Last year, which marked the fifth for the Saunders brand, was a pivotal moment not just for the label but for Saunders herself; “last year was a hard year. Everyone in the industry talks about the five year itch, that moment in time where a brand is at make or break with their business - it’s when you sink or swim. There’s that, but also the fact that the current climate in the fashion industry is so difficult right now. Just when I started to doubt myself, we won the BFC award and that solidified my mentality - I had to keep going. It’s nice to be celebrated, you know?".

To outsiders, but also young talent who look to Saunders, this statement might seem surprising. Saunders has risen in ways other designers can only dream of - from sneaking into backstage shows at Fashion Weeks in her teens to now being stocked in multiple stores across the world from Selfridges to Bergdorf’s and Harvey Nichols Dubai, with fans including Phoebe Philo and Louis Vuitton’s music director Benji B. But of course, the reality is always less glossy than the output.

“People don’t know that I'm here [in the studio] five days a week.

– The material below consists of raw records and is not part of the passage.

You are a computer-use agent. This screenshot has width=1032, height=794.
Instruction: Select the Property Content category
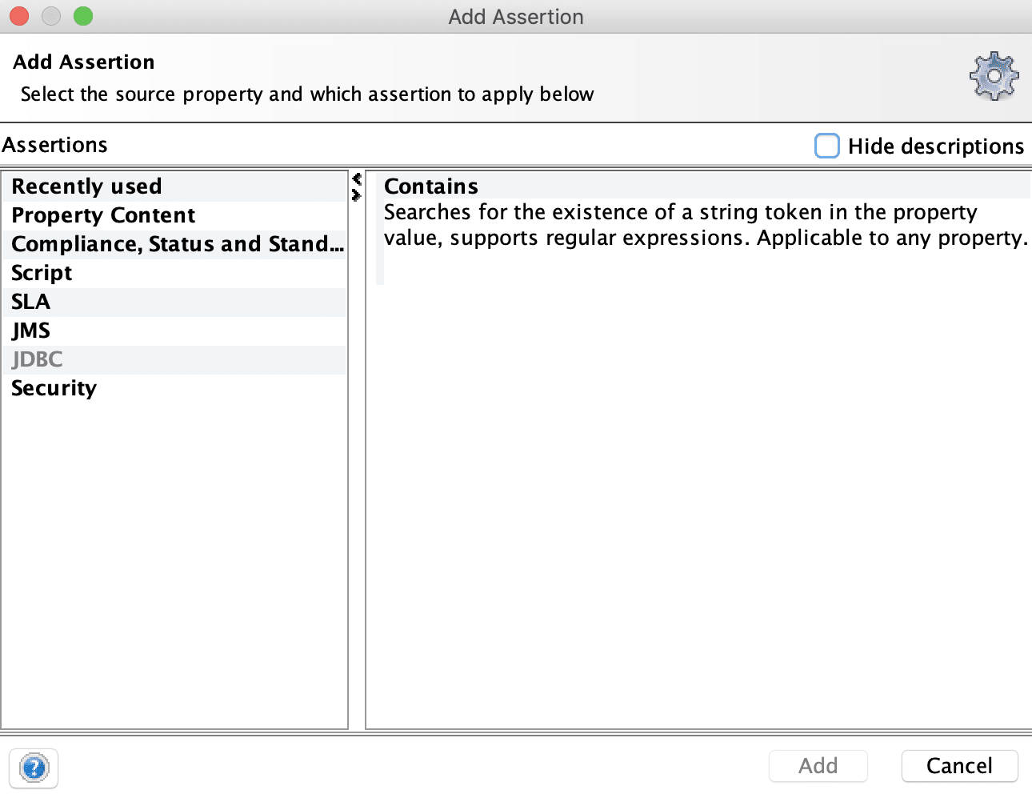(102, 215)
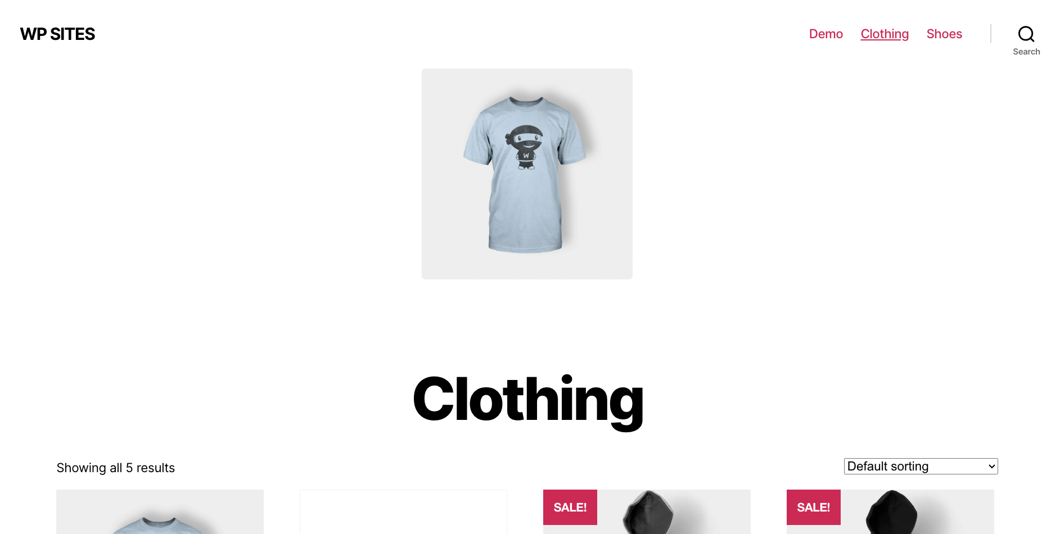The image size is (1060, 534).
Task: Click the large ninja t-shirt category image
Action: (527, 174)
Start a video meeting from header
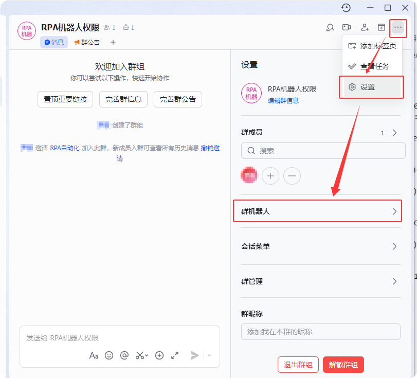This screenshot has width=417, height=378. point(347,27)
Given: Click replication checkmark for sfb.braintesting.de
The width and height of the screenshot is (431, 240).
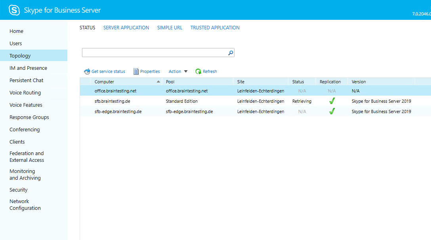Looking at the screenshot, I should [332, 101].
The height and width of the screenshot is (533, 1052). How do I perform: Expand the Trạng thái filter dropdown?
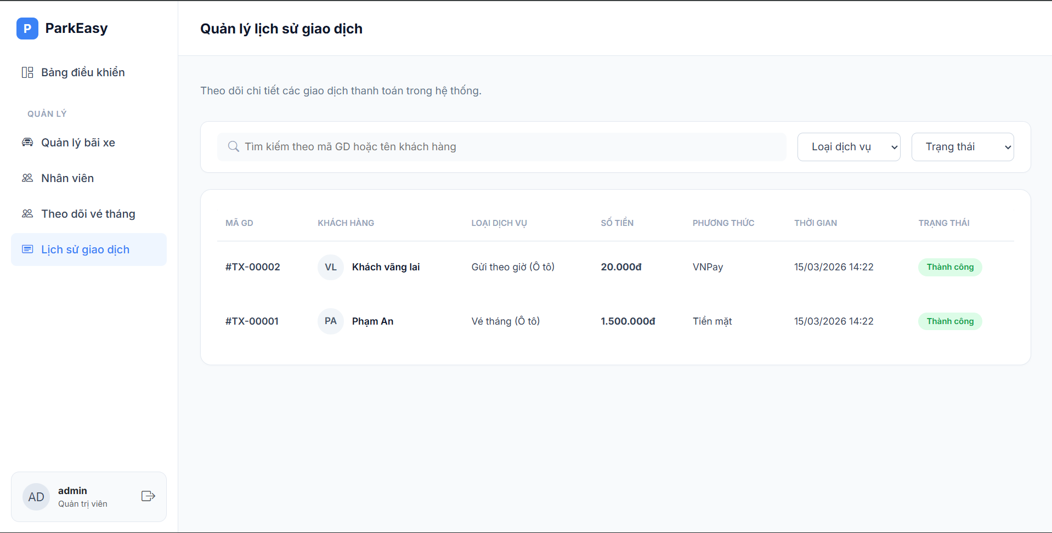click(x=962, y=147)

I am always with the team. I am not absent in this process just because we are where we are.”

So how does the designer overcome her brand’s challenging moments and her own stress? “There's been loads of moments where I'm like, you know what, is this actually worth it? But I have a really good support system,” she says with a smile. “I have people in my life that tell me I can never give up - or say ‘look how far you have come’, ‘if you don't do this what will you do tomorrow?’ You need people like that around you.”


Now more than ever, it feels like this is needed for our young creatives within the industry - support. The landscape of 2024 is complex to say the least, from the cost of living crisis, the potential of AI, removal of tax-free shopping and climate change, designers are facing an uncertain future. But despite all of this, for Saunders, she is steadfast in her vision, there will be no compromise.

Saunders will soon celebrate her six year anniversary, and for this she will be planning an intimate dinner with family and friends of the brand. There will be no Soho House like previous years, she will be celebrating her home - her roots - South-East London, and her mum, a pivotal part to her network will be cooking for her guests. “She always cooks for us backstage at shows, she has always been there from the beginning, so coming together on this feels 360, my mum really is such a part of the brand.”


Saunders did not show on the men's schedule this January, instead choosing to focus her financing in defining the essence of her brand, and solidifying its future. A smart move when you consider runway shows cost designers tens of thousands. “I had a call with someone recently - another designer, and they wanted to do a show and I was like, but is the show going to make money? That's the big part about it, shows are so expensive, so it's got to have a big return for your brand, a return on investment.”

When quizzed on the pressure of shows Saunders replies, “Shows should happen when you have important things to say. And when it makes people feel something. Not every collection needs to have a show attached to it.” Sound advice.

So what has Saunders got planned ? “I am focusing on my new collection, and campaign, but I am also in the process of creating a book.” When pressed on this subject Saunders tells me she can’t speak more on this just yet. We will all have to wait and see.


Saunders reveals she will also collaborate with other artists this year, as well as create a stronger sense of community. “I feel like my brand's had that for a long time,” she muses “but I want to cultivate this further. It’s important to show more of the actual culture around the brand, how I actually live, and how I like to entertain people.”

So, what will the year hold for the menswear designer? “You’ll see, I'm on my own path.”